Our culture tolerates children out of necessity, but it certainly doesn’t embrace them as a valuable good. It is hard as a mother to always feel that your family’s mere presence is a nuisance, whether at the grocery store, a restaurant, airports or trains and, yes, sadly, even at church.

 

Generational Support

Perhaps the most overlooked element of motherhood today is that lack of generational support. Many of us don’t live near family, or if we do, that family may not always be so supportive of our pro-life choices. I know of several women who cringe at the thought of telling their parents that they are having another child. One pregnant friend confessed about sharing her baby news with her mother, “In telling her, I feel like I’m an unwed pregnant teen, not a healthy, happily married, financially stable woman.”

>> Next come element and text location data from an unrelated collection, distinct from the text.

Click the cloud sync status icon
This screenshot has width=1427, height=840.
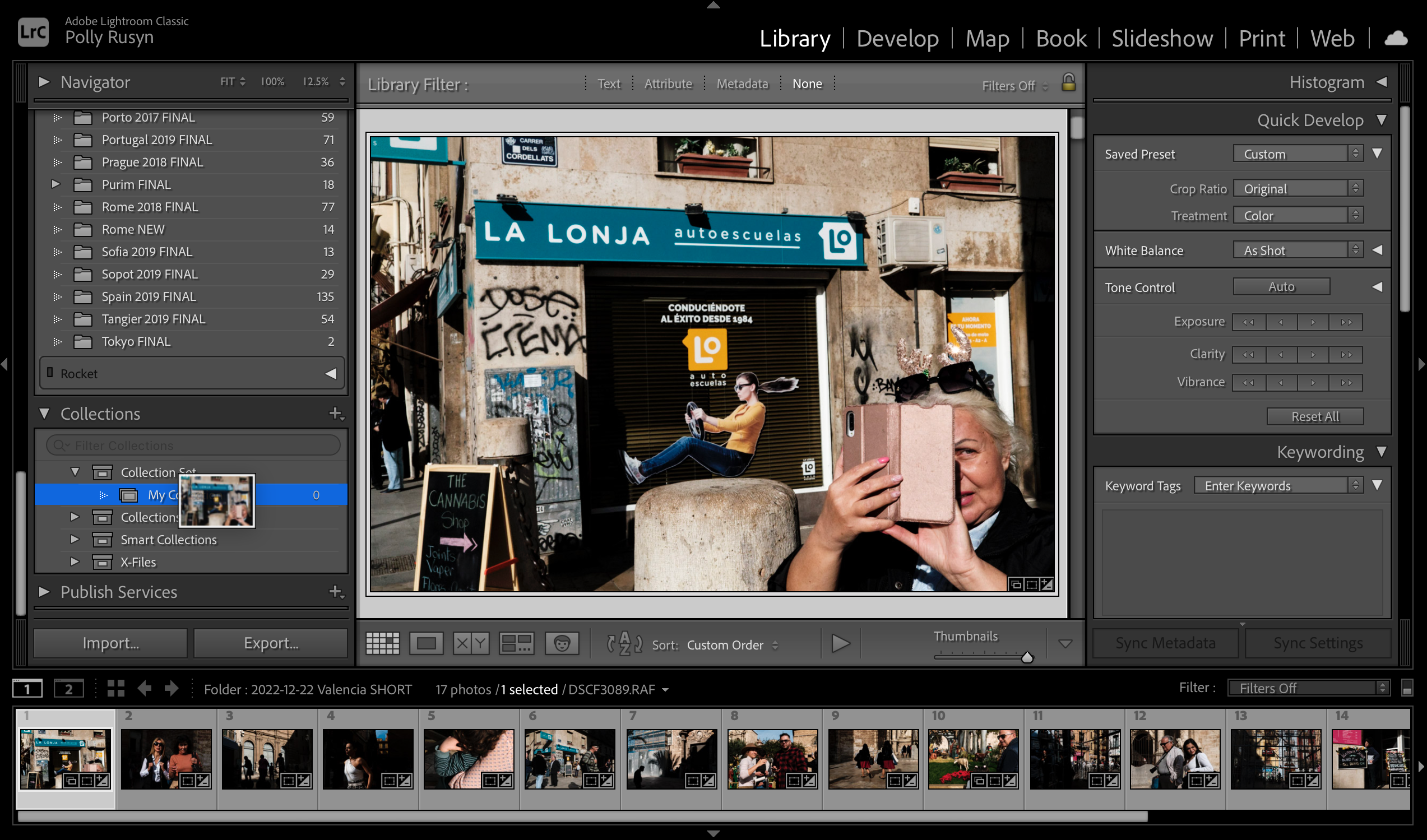1395,39
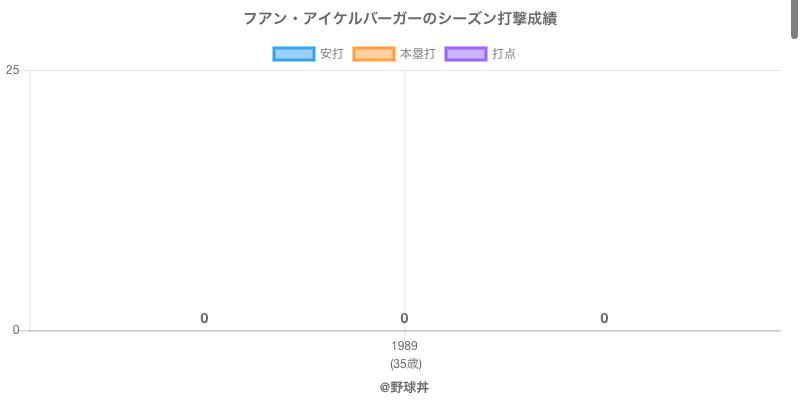
Task: Select the rightmost 0 data label
Action: tap(604, 318)
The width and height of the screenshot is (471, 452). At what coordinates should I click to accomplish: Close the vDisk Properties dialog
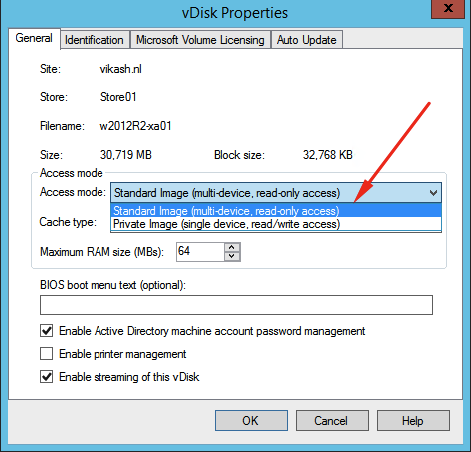pos(448,9)
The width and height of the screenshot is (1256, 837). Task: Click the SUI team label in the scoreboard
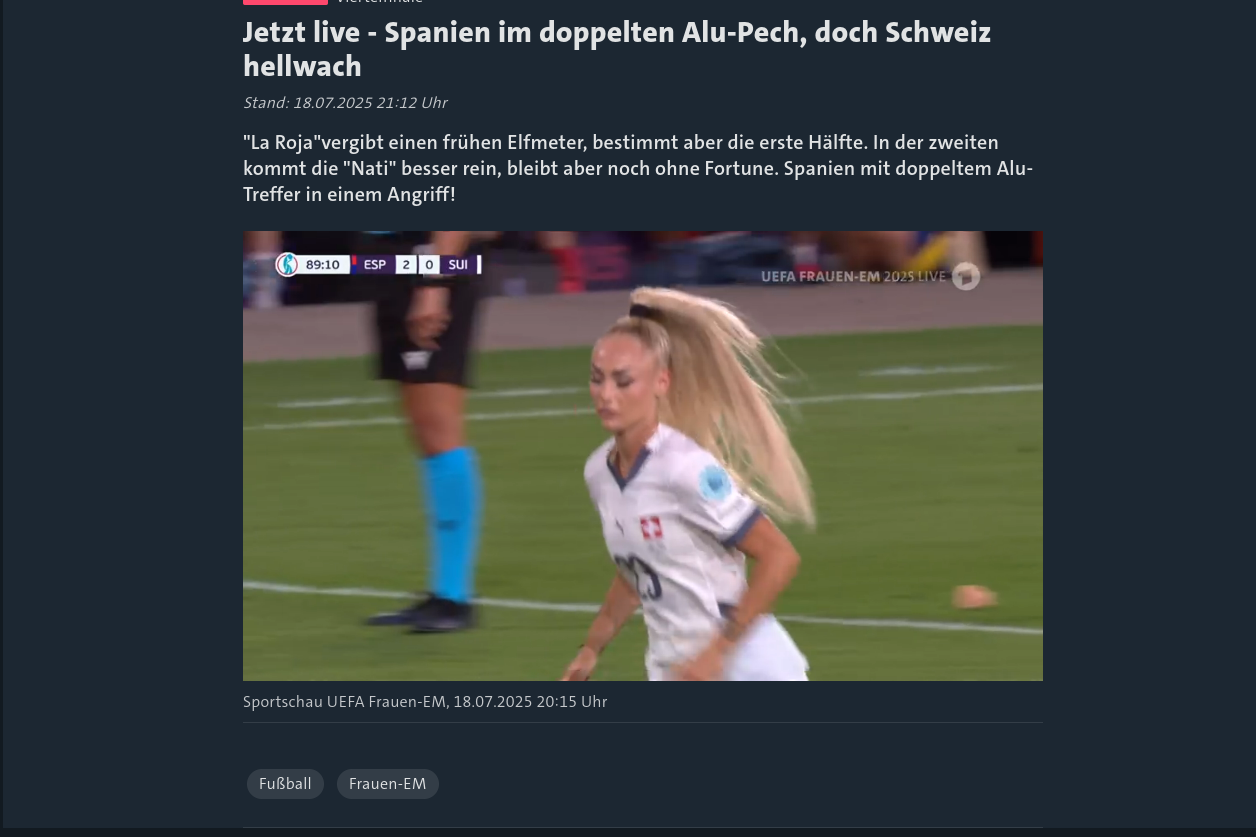pos(458,265)
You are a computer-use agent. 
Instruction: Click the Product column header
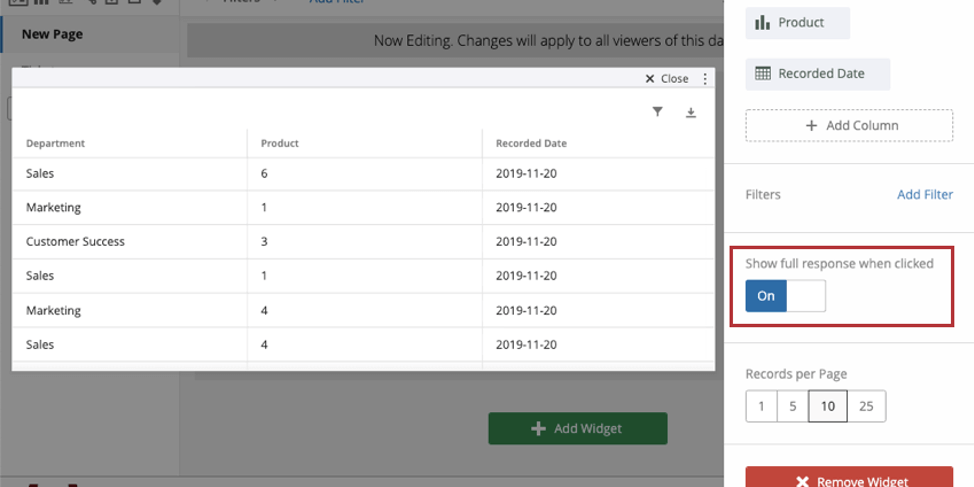click(280, 143)
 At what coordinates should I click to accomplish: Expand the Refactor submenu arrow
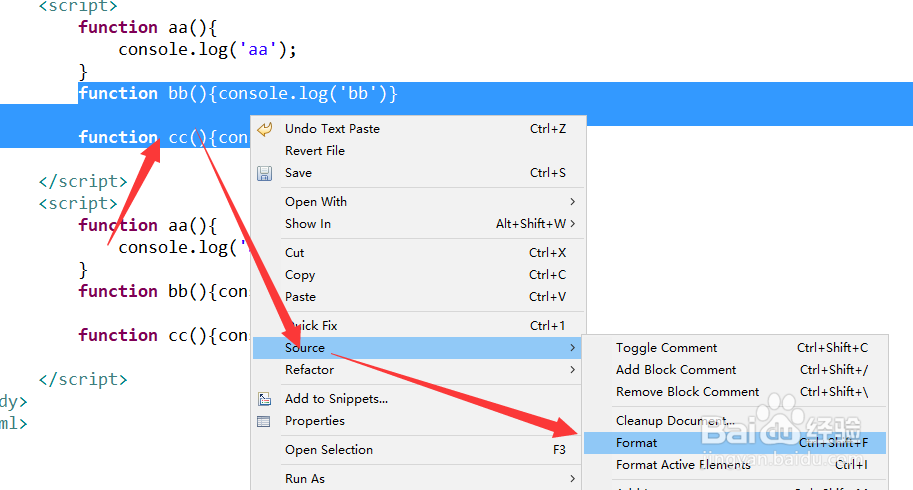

At the root of this tough reality is the pro-lifestyle — not pro-life culture — that has permeated society since the onset of the pill. Lifestyle choices that don’t appear to be fun, comfortable or even sane from an outsider’s perspective just don’t fly.

The cost, however, of the pro-lifestyle attitude is an astonishing lack of wisdom among men and women who don’t understand how to value human life, even in their own families. Real Simple magazine recently featured an advice column where a mother was asking how to manage her body-conscious mother-in-law, who would make disparaging remarks about others in front of her 2- and 5-year-old granddaughters. The mother-in-law, shockingly, was 80. It is hard to imagine an octogenarian in any past generation who wouldn’t know she had better things to worry about.

And yet, despite all of these issues, women are embracing stay-at-home motherhood. While from the outside it may just look like a slog (and on the inside, there are days and seasons when it might feel like that), few moms won’t tell you that raising their children is the most rewarding thing they have ever done.